[[ EXCERPT open ]]

Ippolito, Matthew

Medicine
Fellowship
Zambia
My research focus is on malaria elimination. Specifically, I am interested in the use of currently available agents to block the onward transmission of malaria. As a Lietman Fellow, I will travel to Zambia where our research group recently completed a clinical trial examining the antimalarial activity of artemether-lumefantrine (CoartemTM). In collaboration with local mentors, I will test patient specimens for parasite and drug levels to generate pharmacodynamic-pharmacokinetic models of Coartem. This work will establish important protocols and provide pilot data to inform a subsequent clinical trial comparing Coartem to another first-line agent, dihydroartemisinin-piperaquine (ArtekinTM), which I am currently funded to implement with co-mentors at the Johns Hopkins School of Medicine and Bloomberg School of Public Health. In addition to these research activities, I will rotate through the Macha Mission Hospital inpatient wards and outpatient clinic to participate in patient care. During my stay, I will meet for the first time our Zambian research partners including Ministry of Health officials, leaders of locally-based nongovernmental organizations, and Tropical Disease Research Center scientists.
Collaborating Institution: Macha Research Trust
Ndeeshambilila icibemba. “I am studying Bemba.” Along with the morning, afternoon, and evening greetings in the local language, I committed this phrase to heart and it paved the way for integrating as best I could into village life in Nchelenge.
A few days prior, I boarded a plane from New York City and landed twenty-four hours later in Lusaka, the capital of Zambia. I found a hotel near the intercity bus station, rested from the long flight over, and purchased an overland ticket to Ndola in the Copperbelt region where our collaborators maintained laboratories and offices. After just a day of introductions, facility tours, meetings with Victor Daka the parasite biolologist, Osbert the parasite geneticist (and chess master), and Jean-Bertin, an emigrated Congolese doctor and local hero—he was the only doctor in Nchelenge District for five years, receiving patients from three surrounding districts—it was time to get back on the road. It had been eight hours to Ndola and now another fourteen to Nchelenge, perched in a far northern pocket of Zambia. “I can see Congo from my house,” I wrote home. More emphatically, I wrote home about the human toll from malaria that I witnessed.

[[ EXCERPT closed ]]
[[ STORED DATA open ]]

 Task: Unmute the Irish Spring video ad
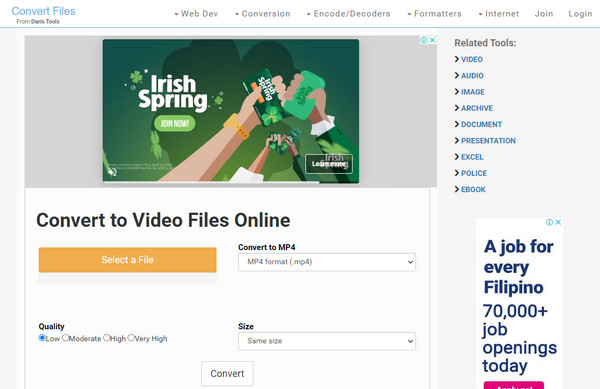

[[ STORED DATA closed ]]

#### REQUIREMENT:
In the profile of Matthew Ippolito, name each person the writer met in Ndola, with the role the text gives for each.

#### RESPONSE TO THIS TASK:
- Victor Daka, the parasite biologist
- Osbert, the parasite geneticist (and chess master)
- Jean-Bertin, an emigrated Congolese doctor and local hero who was the only doctor in Nchelenge District for five years